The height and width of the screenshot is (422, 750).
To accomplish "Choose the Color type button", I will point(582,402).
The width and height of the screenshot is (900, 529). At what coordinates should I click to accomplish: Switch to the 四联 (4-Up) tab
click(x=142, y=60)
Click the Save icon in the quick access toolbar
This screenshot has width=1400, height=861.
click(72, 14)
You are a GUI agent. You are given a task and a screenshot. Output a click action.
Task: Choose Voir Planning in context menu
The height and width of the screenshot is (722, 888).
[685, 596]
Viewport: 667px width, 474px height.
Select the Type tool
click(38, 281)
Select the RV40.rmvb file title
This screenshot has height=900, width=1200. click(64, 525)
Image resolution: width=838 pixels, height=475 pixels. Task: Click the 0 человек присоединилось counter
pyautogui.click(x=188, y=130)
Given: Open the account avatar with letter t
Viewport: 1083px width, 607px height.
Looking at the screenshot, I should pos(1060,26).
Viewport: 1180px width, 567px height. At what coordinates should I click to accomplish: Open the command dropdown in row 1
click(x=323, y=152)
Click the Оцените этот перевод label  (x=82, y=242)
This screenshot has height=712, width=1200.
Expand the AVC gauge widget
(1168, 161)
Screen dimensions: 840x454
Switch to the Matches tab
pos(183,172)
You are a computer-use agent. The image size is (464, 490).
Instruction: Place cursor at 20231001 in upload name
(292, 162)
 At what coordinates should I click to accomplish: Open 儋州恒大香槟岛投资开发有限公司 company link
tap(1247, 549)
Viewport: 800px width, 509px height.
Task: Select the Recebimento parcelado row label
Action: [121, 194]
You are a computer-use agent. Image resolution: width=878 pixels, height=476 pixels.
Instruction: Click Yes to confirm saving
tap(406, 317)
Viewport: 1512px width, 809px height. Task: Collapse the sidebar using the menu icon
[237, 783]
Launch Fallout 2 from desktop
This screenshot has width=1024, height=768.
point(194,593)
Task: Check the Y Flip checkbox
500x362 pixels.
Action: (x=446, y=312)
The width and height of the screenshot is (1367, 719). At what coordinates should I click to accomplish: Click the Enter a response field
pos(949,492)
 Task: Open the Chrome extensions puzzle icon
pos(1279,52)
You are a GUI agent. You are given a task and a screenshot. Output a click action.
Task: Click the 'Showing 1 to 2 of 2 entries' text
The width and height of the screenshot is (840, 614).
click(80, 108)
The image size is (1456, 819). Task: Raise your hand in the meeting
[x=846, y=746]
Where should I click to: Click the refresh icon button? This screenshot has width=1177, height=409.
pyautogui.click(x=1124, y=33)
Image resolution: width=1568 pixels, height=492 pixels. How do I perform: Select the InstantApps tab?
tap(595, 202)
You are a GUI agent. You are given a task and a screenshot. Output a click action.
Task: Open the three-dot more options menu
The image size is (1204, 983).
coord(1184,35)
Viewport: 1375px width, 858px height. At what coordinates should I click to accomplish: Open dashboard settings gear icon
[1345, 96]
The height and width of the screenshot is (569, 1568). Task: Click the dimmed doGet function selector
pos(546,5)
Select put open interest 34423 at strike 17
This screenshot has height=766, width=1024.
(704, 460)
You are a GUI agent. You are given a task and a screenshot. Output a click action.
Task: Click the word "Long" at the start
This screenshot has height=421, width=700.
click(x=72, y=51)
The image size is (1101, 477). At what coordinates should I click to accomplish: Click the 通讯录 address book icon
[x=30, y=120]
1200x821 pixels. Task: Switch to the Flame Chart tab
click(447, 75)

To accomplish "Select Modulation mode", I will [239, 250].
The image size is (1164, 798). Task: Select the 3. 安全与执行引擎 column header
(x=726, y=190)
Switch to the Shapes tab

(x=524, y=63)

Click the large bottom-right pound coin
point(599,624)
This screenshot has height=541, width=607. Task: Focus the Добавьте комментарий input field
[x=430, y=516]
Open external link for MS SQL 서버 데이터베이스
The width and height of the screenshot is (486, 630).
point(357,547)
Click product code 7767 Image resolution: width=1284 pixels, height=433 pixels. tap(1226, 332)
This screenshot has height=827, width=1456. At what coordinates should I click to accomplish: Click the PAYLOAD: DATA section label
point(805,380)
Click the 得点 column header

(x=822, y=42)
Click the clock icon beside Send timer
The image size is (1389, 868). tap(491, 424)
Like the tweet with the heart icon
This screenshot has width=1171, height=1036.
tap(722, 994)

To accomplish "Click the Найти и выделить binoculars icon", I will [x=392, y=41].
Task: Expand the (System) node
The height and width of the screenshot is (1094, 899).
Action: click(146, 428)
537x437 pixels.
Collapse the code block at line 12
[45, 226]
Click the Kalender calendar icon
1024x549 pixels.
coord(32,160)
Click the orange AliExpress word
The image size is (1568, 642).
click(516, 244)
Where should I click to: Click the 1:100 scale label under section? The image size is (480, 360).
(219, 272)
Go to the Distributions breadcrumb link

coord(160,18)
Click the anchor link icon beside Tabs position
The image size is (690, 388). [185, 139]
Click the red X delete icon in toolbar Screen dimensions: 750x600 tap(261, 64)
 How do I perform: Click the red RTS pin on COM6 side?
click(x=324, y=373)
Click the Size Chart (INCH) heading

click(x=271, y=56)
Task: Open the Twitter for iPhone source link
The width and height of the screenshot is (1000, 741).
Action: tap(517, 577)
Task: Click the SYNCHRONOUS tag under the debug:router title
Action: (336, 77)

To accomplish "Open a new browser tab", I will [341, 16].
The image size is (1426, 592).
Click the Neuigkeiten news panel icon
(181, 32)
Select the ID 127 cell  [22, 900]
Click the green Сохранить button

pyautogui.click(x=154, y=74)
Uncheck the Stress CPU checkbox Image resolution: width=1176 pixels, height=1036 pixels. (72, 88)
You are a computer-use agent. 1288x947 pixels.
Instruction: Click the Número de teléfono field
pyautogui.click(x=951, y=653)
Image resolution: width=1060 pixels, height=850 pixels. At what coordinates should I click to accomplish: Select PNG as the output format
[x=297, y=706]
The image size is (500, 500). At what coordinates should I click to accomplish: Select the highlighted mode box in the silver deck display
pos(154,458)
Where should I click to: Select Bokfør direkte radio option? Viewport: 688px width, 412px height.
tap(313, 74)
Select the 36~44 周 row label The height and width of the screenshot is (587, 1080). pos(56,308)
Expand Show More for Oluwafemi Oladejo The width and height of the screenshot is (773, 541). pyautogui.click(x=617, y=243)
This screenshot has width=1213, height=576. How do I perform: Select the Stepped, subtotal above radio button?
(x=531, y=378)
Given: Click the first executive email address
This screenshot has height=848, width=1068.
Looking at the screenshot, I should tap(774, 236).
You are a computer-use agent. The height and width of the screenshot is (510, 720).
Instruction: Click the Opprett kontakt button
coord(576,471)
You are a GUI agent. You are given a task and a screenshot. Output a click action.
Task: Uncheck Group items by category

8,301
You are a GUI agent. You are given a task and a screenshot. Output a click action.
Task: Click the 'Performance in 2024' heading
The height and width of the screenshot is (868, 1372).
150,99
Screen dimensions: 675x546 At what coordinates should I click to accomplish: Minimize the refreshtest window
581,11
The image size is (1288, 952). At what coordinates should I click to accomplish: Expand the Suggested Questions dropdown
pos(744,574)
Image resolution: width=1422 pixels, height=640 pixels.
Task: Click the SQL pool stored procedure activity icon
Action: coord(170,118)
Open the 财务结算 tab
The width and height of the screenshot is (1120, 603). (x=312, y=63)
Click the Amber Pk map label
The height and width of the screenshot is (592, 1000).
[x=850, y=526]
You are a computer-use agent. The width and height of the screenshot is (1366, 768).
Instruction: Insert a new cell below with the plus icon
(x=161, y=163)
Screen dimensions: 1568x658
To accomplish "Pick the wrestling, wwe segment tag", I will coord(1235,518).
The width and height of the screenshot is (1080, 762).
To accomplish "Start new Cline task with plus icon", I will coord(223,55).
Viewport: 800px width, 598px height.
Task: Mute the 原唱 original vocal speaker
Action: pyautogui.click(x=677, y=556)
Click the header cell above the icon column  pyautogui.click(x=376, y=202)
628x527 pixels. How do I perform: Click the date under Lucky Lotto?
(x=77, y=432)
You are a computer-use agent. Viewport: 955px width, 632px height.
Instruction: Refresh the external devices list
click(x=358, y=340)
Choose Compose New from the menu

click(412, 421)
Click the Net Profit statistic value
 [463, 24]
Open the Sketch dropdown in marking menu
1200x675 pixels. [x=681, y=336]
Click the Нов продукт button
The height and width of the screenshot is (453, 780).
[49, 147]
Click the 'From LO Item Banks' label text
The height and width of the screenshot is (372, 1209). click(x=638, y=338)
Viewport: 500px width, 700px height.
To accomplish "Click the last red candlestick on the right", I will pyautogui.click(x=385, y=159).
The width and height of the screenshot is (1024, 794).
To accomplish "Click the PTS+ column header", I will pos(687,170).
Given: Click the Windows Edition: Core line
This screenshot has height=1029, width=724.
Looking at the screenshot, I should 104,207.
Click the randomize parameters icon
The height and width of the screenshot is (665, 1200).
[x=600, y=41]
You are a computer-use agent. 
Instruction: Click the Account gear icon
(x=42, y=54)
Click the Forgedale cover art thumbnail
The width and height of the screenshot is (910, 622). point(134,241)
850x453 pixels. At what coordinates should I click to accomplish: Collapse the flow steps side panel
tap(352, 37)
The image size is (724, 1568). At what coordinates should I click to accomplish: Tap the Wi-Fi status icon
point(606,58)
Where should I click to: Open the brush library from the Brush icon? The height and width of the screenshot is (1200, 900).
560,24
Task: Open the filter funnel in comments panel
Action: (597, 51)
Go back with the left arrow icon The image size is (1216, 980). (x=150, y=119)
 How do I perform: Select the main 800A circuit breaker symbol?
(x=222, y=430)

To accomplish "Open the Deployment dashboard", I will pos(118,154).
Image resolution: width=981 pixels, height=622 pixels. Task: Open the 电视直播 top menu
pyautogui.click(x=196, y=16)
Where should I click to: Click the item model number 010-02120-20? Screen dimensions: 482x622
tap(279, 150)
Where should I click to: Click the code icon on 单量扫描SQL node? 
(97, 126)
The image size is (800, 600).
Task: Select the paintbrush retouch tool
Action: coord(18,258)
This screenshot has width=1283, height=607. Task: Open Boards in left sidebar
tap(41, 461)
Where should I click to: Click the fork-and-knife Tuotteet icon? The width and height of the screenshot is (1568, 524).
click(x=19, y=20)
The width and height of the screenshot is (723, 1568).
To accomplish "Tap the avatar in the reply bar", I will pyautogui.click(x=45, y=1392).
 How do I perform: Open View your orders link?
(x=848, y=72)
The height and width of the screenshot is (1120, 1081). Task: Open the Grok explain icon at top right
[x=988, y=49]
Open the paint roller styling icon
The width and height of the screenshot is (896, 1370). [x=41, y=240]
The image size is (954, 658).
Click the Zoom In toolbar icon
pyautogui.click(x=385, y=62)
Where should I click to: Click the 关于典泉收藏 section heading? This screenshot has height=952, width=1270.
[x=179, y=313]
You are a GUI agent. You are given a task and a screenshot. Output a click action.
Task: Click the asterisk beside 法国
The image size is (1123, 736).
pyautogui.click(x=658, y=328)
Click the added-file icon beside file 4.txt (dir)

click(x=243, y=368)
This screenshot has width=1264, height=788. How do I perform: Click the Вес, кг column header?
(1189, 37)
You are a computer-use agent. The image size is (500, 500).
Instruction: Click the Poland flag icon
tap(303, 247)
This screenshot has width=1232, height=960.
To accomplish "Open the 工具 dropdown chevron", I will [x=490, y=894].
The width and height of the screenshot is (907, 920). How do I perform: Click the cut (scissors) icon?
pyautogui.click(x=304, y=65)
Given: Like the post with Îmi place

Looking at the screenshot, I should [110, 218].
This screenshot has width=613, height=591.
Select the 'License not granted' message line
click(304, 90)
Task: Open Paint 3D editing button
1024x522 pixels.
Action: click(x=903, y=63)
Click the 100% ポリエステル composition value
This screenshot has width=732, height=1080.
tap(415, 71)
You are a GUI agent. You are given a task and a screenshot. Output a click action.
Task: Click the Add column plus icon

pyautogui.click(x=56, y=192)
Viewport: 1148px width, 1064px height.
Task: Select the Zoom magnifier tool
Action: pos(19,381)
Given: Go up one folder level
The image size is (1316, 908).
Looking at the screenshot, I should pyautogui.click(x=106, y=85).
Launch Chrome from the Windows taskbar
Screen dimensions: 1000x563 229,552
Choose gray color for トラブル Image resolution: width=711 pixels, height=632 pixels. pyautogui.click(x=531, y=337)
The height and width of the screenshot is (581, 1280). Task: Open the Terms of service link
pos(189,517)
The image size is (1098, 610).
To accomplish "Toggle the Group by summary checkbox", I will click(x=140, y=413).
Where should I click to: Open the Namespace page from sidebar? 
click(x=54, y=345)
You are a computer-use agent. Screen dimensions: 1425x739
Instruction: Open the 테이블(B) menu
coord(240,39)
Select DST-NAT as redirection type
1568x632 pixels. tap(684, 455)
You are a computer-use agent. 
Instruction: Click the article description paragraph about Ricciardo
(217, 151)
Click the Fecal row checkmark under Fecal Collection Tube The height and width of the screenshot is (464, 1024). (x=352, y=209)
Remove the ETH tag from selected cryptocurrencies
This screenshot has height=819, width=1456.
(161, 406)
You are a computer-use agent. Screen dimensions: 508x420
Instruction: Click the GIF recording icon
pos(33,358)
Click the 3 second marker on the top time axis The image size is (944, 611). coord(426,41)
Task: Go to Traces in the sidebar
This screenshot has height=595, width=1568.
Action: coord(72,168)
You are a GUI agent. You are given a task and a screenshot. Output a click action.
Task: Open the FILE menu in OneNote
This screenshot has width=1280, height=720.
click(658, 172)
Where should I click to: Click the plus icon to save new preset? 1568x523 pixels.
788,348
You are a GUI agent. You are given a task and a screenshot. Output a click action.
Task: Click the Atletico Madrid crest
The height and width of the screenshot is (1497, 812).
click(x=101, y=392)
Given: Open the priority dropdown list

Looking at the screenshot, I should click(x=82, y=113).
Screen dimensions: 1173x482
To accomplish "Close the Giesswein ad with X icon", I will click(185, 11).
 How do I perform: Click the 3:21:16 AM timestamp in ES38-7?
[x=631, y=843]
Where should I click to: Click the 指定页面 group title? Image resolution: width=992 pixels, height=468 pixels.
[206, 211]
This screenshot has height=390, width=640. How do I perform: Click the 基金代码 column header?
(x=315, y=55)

> **Exercise aim**: Please quote nothing but the lines from the line with "This screenshot has width=1280, height=720." through the end of the data above, exactly as written, ends included.

> **Written solution**:
This screenshot has width=1280, height=720.
click(658, 172)
Where should I click to: Click the plus icon to save new preset? 1568x523 pixels.
788,348
You are a GUI agent. You are given a task and a screenshot. Output a click action.
Task: Click the Atletico Madrid crest
The height and width of the screenshot is (1497, 812).
click(x=101, y=392)
Given: Open the priority dropdown list

Looking at the screenshot, I should click(x=82, y=113).
Screen dimensions: 1173x482
To accomplish "Close the Giesswein ad with X icon", I will click(185, 11).
 How do I perform: Click the 3:21:16 AM timestamp in ES38-7?
[x=631, y=843]
Where should I click to: Click the 指定页面 group title? Image resolution: width=992 pixels, height=468 pixels.
[206, 211]
This screenshot has height=390, width=640. How do I perform: Click the 基金代码 column header?
(x=315, y=55)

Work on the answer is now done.